By Lee Davies
In our new Saturday Series, we interview inspiring people our readers have nominated. These people are working on the frontlines to improve the global food and agricultural systems. Want to nominate someone? E-mail your suggestions to Danielle Nierenberg!
Name: Gigi Pomerantz
Bio: Gigi Pomerantz is the executive director of Youthaiti, a nonprofit promoting ecological sanitation in Haiti. Ms. Pomerantz founded the organization in 2008.
Why did you begin work in Haiti? And what led you to focus on sanitation?
My work in Haiti began in 2006 when I traveled on a medical mission to the rural village of Duchity in Grand’Anse. During our first day there we met with local teachers, health agents, and the one physician who lived in the village to do a ‘health needs assessment.’ They listed sanitation as one of their top five priorities for improving health.

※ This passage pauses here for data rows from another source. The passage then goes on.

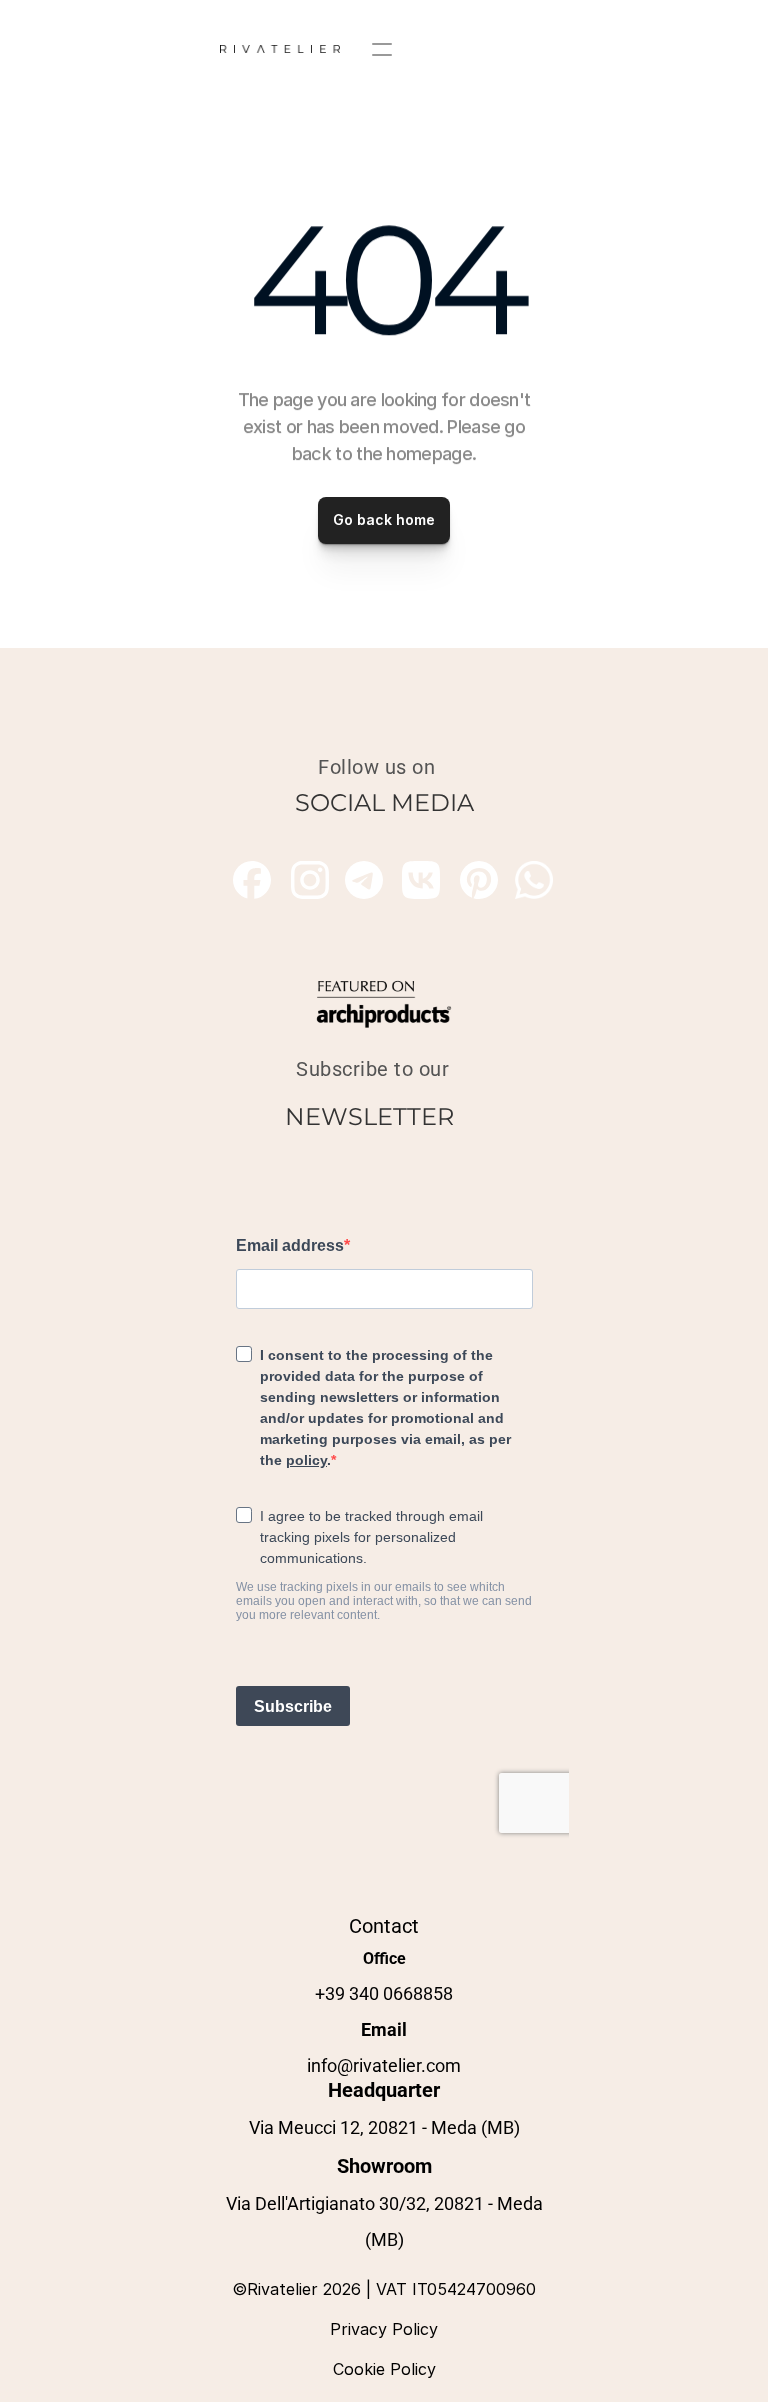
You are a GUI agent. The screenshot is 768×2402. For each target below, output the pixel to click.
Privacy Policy (384, 2329)
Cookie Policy (384, 2369)
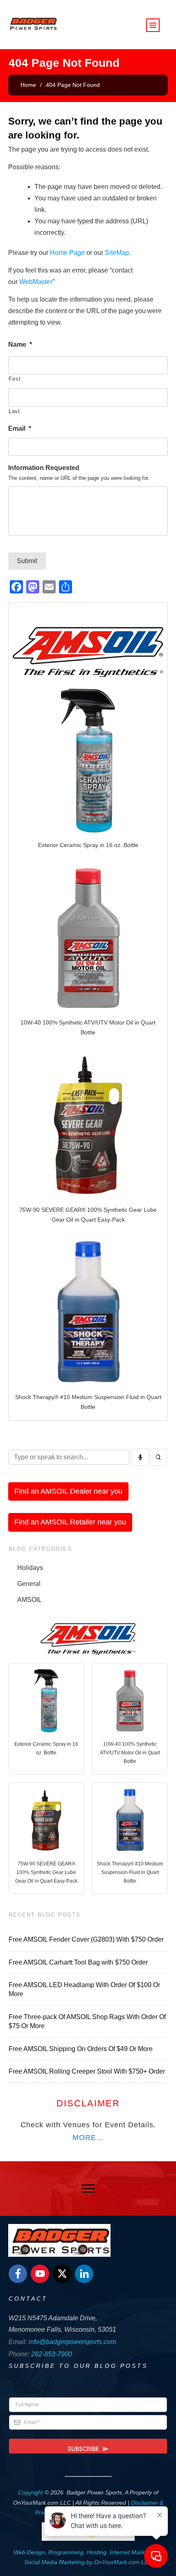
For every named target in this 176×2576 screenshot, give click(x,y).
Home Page (67, 252)
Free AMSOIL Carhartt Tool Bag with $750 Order (78, 1962)
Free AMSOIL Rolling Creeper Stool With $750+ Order (87, 2071)
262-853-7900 (51, 2354)
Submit (27, 560)
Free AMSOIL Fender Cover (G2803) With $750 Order (86, 1939)
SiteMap (117, 252)
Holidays (30, 1567)
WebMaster (35, 281)
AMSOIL (29, 1599)
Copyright (30, 2492)
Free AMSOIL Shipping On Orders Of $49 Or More (81, 2048)
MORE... (88, 2137)
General (29, 1583)
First (14, 379)
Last (14, 411)
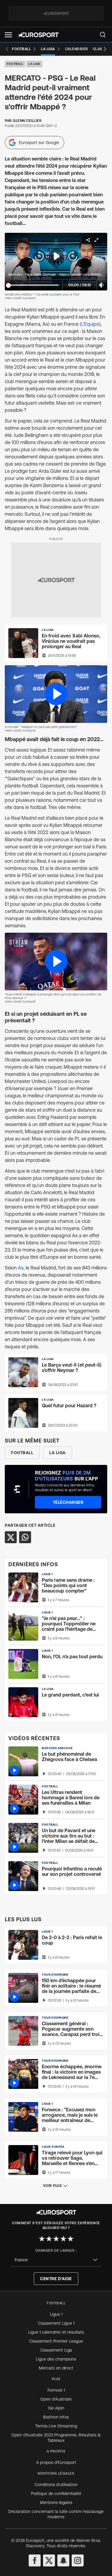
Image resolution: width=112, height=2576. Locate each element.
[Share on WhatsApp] (25, 1537)
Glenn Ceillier (27, 121)
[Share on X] (11, 1537)
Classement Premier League (56, 2341)
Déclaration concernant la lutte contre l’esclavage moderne (56, 2514)
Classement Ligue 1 (56, 2323)
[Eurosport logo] (38, 34)
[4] (63, 2238)
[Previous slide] (7, 49)
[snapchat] (63, 2560)
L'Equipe (90, 324)
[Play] (56, 256)
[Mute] (102, 285)
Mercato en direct (56, 2368)
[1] (41, 2238)
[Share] (88, 240)
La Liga (34, 63)
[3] (56, 2238)
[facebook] (35, 2560)
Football (15, 63)
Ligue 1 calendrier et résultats (56, 2332)
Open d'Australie (56, 2399)
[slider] (8, 285)
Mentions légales (56, 2502)
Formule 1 (56, 2390)
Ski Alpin (56, 2408)
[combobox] (56, 2260)
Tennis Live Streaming (56, 2426)
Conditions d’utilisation (56, 2484)
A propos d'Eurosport (56, 2462)
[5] (70, 2238)
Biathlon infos (56, 2417)
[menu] (102, 34)
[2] (49, 2238)
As (21, 1267)
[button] (8, 34)
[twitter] (49, 2560)
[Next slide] (104, 49)
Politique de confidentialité (56, 2493)
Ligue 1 (56, 2314)
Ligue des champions (56, 2359)
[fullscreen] (96, 240)
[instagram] (78, 2560)
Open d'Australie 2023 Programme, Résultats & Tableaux (56, 2438)
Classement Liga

For the next five days we saw 1,400 patients and treated every single one for intestinal worms and at least 50 percent for other gastrointestinal problems, including a lot of diarrhea. It became clear to me that this need was real. As a nurse practitioner, my focus has always been on prevention, and sanitation is prevention at its most basic level. Prevent the water that you drink from becoming contaminated, and you save the lives of millions of children who die from childhood diarrhea.
After the completion of Youthaiti’s projects, how will communities continue these sanitation programs?
We are introducing several methods of ecological sanitation that should be sustainable for even the poorest of the poor. Currently we encourage two methods of household sanitation: the Arborloo shallow pit composting latrine, and the Humanure bucket toilet. An Arborloo costs about $60 to construct with a concrete squat plate and a movable shelter. A Humanure bucket toilet could cost as little as $2.50 if they just squat over it, or $15 with a toilet seat. Both methods create compost. Arborloos compost directly in the ground, where a tree can be planted. Humanure toilets provide humanure, which can triple or quadruple garden yields and increase family income.
We also have built 17 community urine-diverting toilets to serve schools and other gather places, such as markets and bus stops.